# Credit Card Harassment Question



## jondbca (Oct 1, 2022)

Hello all, this is a question for my mother - she has a Paypal credit card through Synchrony.  She doesn't know why she has a balance of almost $4000.  She has called several times for them to send her a physical statement showing what comprises the balance, they say they will but they never send it.  They can't tell her what the charges are for...

I've even called and asked for this myself to no avail (other than promises that something would come)...  The reason we need to see something is because their website is so poor that it only goes back to August of 2021 - and there is nothing showing anything of significance in the online statement other than a few Chewy charges totaling $200.  She had an autopay setup - but cancelled it and stopped payments to the Paypal Synchrony Card from her bank (since she has no idea what comprises the balance) - the problem is that they're constantly harassing her and calling multiple times a day.  She thinks that these charges are fraudulent.

Is there some kind of service, free or otherwise that helps older seniors with things like this?  I've googled and what I've found received mixed reviews so I thought I'd ask for advice.
Thanks!


----------



## Nathan (Oct 1, 2022)

Can she login to her Paypal account?  She should be able to download a statement.   If that's not possible then maybe to cut to the heart of the problem, she perhaps should tell...whoever(Synchrony, Paypal) that she wants to file a fraud report.   If they don't want to do that, she could call her local police agency and file a fraud report.


----------



## BC Flash (Oct 1, 2022)

Often, I get a phone call about my Visa over charge or about unusual purchases (I dont have a visa charge card).   I always press "8" or the number to speak to a customer service rep.   (They are from India).    When they come online, I protest about the charges.   After much argument, I tell them I do not have a Visa as I don't plan to travel out of the country.   (the phone calls have decreased after this tactic)


----------



## ohioboy (Oct 1, 2022)

Have her get a copy of her credit report, see what that entails. In the mean time, right away, dispute the balance in writing, certified mail if possible. If they have a fax # send the same letter to them by fax. Libraries may have them now, or such as Staples stores. Dispute it as soon as possible in writing.


----------



## hawkdon (Oct 1, 2022)

Go thru your local BBB (better business bureau)....they
may be able to help.....


----------



## HoneyNut (Oct 1, 2022)

hawkdon said:


> Go thru your local BBB (better business bureau)....they
> may be able to help.....


+1

I would also recommend that you file a complaint with the BBB.  I was looking at some of the existing complaints against them and their (Synchrony Bank) responses and in the below response they mention stopping the harrassing calls when they receive a 'cease and desist notification'.  I'm not sure how you file that, but maybe if you can figure it out it will at least stop the calls.

https://www.bbb.org/us/oh/kettering.../synchrony-0322-5001136/complaints#1216211879


----------



## HoneyNut (Oct 1, 2022)

jondbca said:


> She has called several times for them to send her a physical statement showing what comprises the balance, they say they will but they never send it. They can't tell her what the charges are for...
> 
> I've even called and asked for this myself to no avail (other than promises that something would come)..
□ □ □
> **Exercise instructions**: Carry the forum thread about the disputed credit card balance forward from the point where it stops. The lines that come next have no connection to the forum thread about the disputed credit card balance.

> **Source material**:
□ □ □
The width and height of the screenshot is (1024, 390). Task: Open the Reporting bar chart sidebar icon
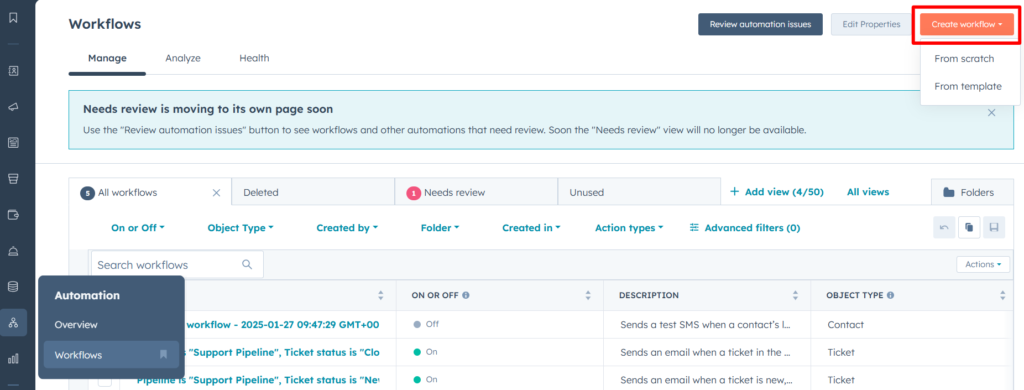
□ □ □
> **Written answer**:
I noticed on the BBB page that Synchrony requests people use their 'contact us' link, maybe that would work better than phone calls and you'd have a better paper trail in case they try to sue you for payment.


----------



## C50 (Oct 2, 2022)

The first thing you need to do is check her account history.  There's always the possibility she racked up charges she forgot about, or failed to make payments and ran up high interest charges.  Did she give her card to a relative or friend to use?  Or certainly could be fraudulent charges.

Once you establish what the charges are for then can you decide to how to handle the bill.


----------



## Judycat (Oct 2, 2022)

I don't understand why you can't get a statement listing the charges on the account. Sounds weird.


----------



## C50 (Oct 2, 2022)

Judycat said:


> I don't understand why you can't get a statement listing the charges on the account. Sounds weird.



First post says they can only see back to Aug. of 2021,  but I would think you can go back further, especially if there's disputed charges.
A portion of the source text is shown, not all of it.